Future studies should aim to determine whether, as this study suggests, such electronic safeguards can minimize data entry errors so that rates compare favorably with accepted standards. Comparing the performance of specially trained data entry personnel to physicians and research assistants in PBRNs could provide further information about the quality of data PBRNs can be expected to provide in RCTs.
Conclusion
The ePCRN's MOCC Trial demonstrates that large numbers of primary care researchers can be rapidly recruited and use secure Internet-based technology to enter data from geographically dispersed practice sites in a simulation of a multisite clinical trial. The comparison of two data entry methodologies indicates that data transcribed from a short, abstracted form is more accurate than data transcribed directly from a longer medical SOAP note. With either approach, electronic CRFs can provide an important function in maintaining data quality, and further development of programmable electronic safeguards is indicated. The error analysis conducted in this study will aid in designing specific range restrictions, validations, and other field constraints for electronic CRFs, an important component of clinical trial management systems for PBRN research.
Acknowledgments
We acknowledge the PBRN network directors and coordinators who participated in the MOCC trial; Brendan Delaney, MD, and Theo Arventis, PhD, of the University of Birmingham, UK, for conceptual work; Bruce Center, PhD, for statistical consultation; Joseph Stone, Mark Janoweic, and Adam Wolff for technical support; Carol Lange and Gillian Lawrence for assistance with recruitment; and Jacky Hansen for administrative support.
Notes
This article was externally peer-reviewed.
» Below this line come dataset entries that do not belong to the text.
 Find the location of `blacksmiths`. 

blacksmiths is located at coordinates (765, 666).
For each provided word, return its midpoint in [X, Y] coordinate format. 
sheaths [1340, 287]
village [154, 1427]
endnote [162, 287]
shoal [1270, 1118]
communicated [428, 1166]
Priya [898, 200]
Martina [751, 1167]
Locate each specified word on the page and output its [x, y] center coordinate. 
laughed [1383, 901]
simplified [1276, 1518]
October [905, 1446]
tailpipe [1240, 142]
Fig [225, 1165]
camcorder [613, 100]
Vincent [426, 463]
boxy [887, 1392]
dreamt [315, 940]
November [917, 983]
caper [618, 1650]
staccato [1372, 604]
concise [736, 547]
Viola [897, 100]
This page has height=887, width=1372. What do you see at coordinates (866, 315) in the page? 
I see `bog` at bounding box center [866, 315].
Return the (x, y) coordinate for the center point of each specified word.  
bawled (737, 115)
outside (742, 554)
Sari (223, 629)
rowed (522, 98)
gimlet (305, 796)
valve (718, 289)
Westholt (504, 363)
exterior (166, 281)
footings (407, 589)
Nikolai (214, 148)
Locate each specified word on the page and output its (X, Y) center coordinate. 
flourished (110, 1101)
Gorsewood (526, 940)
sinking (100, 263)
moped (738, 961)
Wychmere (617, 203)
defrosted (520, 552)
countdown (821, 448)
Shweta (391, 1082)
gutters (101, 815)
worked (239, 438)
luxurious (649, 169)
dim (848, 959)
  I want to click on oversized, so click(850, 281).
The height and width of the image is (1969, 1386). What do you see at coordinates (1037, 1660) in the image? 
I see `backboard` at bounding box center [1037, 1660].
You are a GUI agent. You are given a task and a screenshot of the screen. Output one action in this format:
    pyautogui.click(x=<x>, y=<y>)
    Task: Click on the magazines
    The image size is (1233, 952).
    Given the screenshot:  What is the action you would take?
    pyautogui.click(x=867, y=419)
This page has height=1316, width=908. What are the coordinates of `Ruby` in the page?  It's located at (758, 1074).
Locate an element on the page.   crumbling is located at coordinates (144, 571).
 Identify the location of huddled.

Funding: This work was supported by National Institutes of Health contract no. HHS268N200425212C, “Re-Engineering the Clinical Research Enterprise.”
Prior presentations: This article is based on a presentation made at the American Academy of Family Physicians National Research Network 2006 Convocation of Practices and Networks, Dallas, TX, February 23–26, 2006. Minnesota Academy of Family Physicians Annual Research Forum, Maple Grove, MN, March 2006.
Conflict of interest: none declared.
- Received for publication May 4, 2006.
- Revision received November 6, 2006.
- Accepted for publication November 9, 2006.